# Exercise requirements
Exactly as they appear, write the lines from the one containing "The width and" to the final line of the entries, leaving pictures out.

[[ Supplied data open ]]

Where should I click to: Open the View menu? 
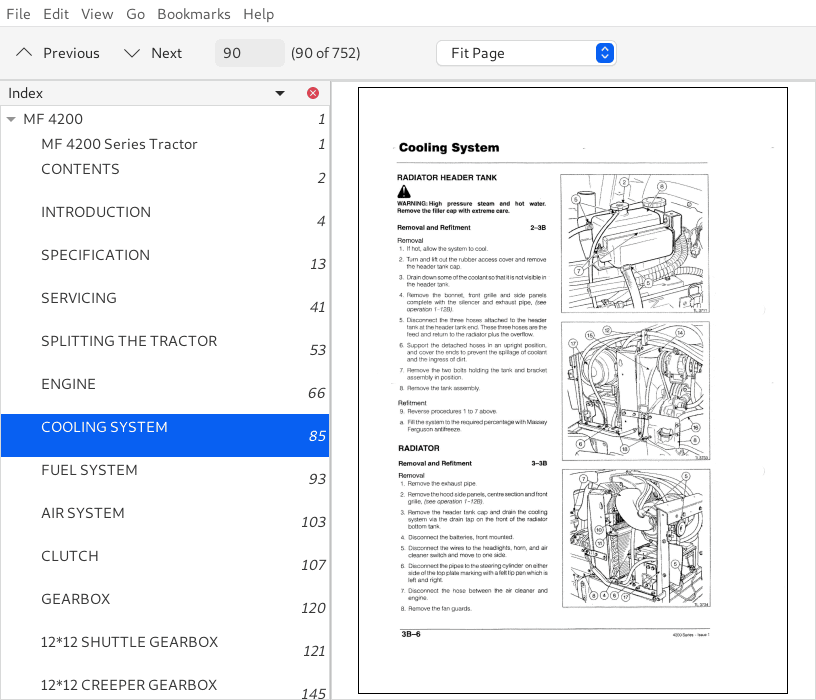(97, 14)
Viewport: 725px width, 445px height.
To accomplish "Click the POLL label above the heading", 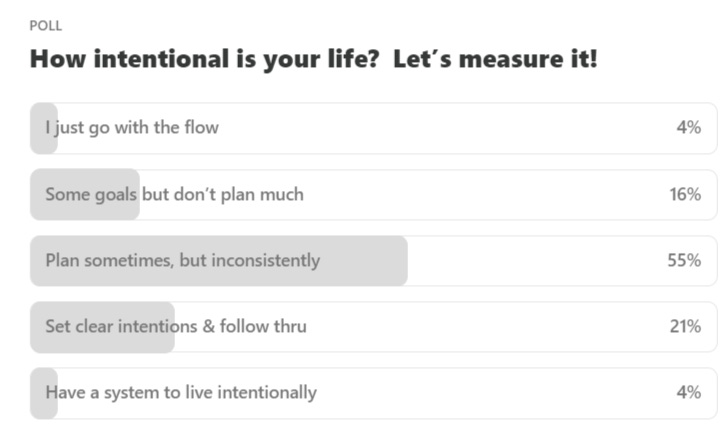I will (x=45, y=25).
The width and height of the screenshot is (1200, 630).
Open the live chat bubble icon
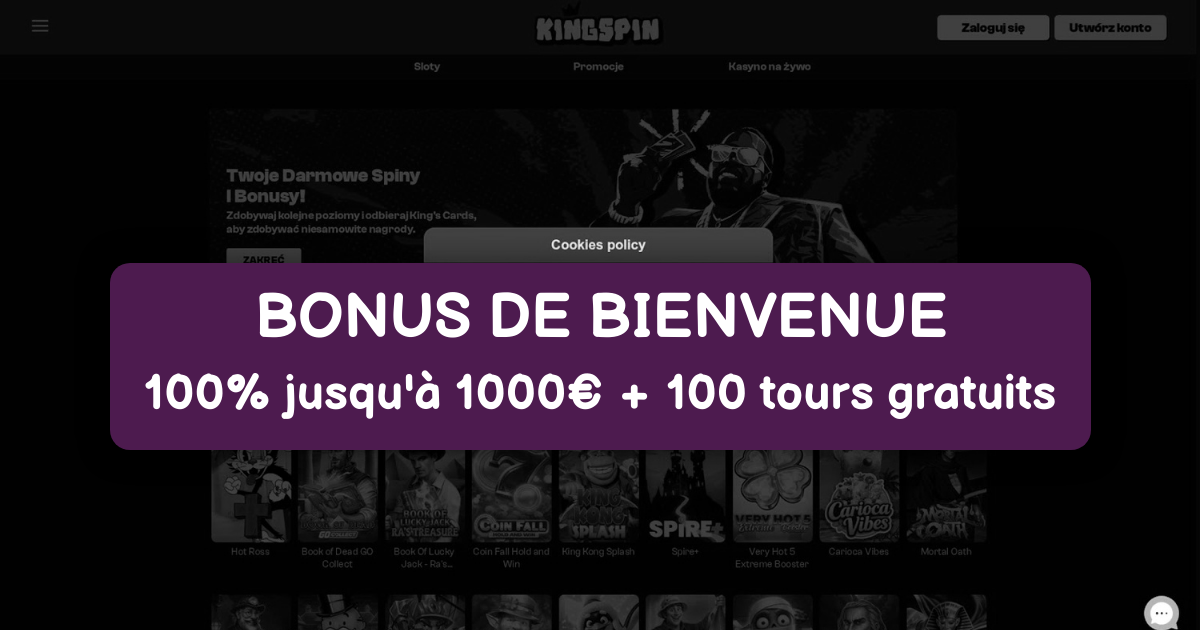[1161, 613]
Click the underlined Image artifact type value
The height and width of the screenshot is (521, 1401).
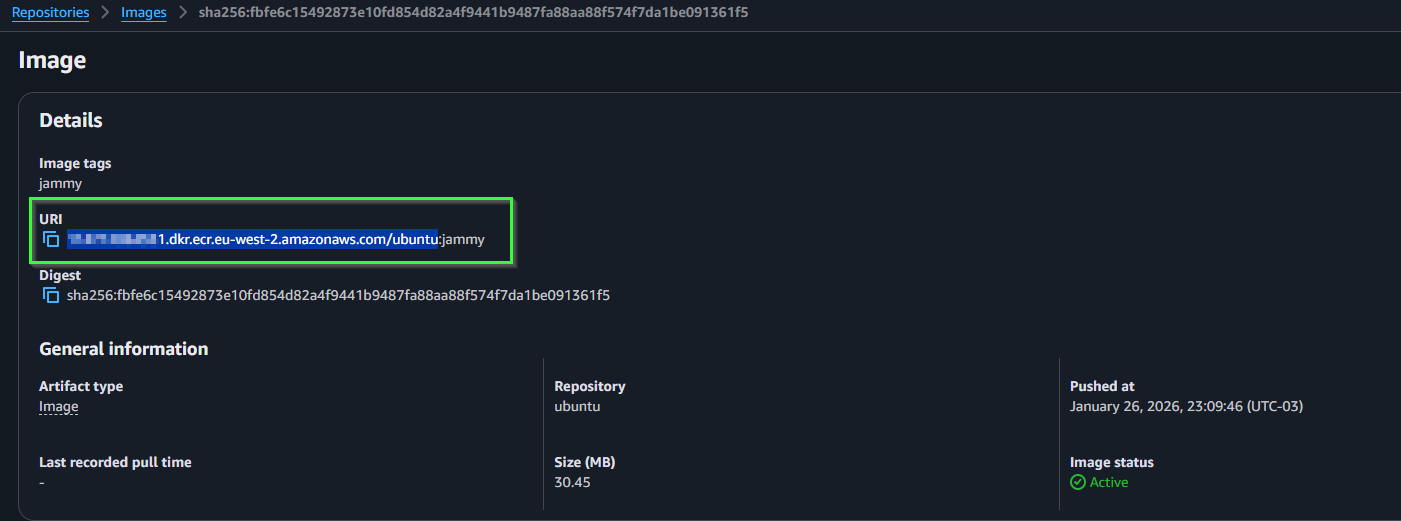(x=58, y=407)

[[ Supplied data closed ]]

# Completed task
The width and height of the screenshot is (1200, 630).
Open the live chat bubble icon
[1161, 613]
Click the underlined Image artifact type value
The height and width of the screenshot is (521, 1401).
(x=58, y=407)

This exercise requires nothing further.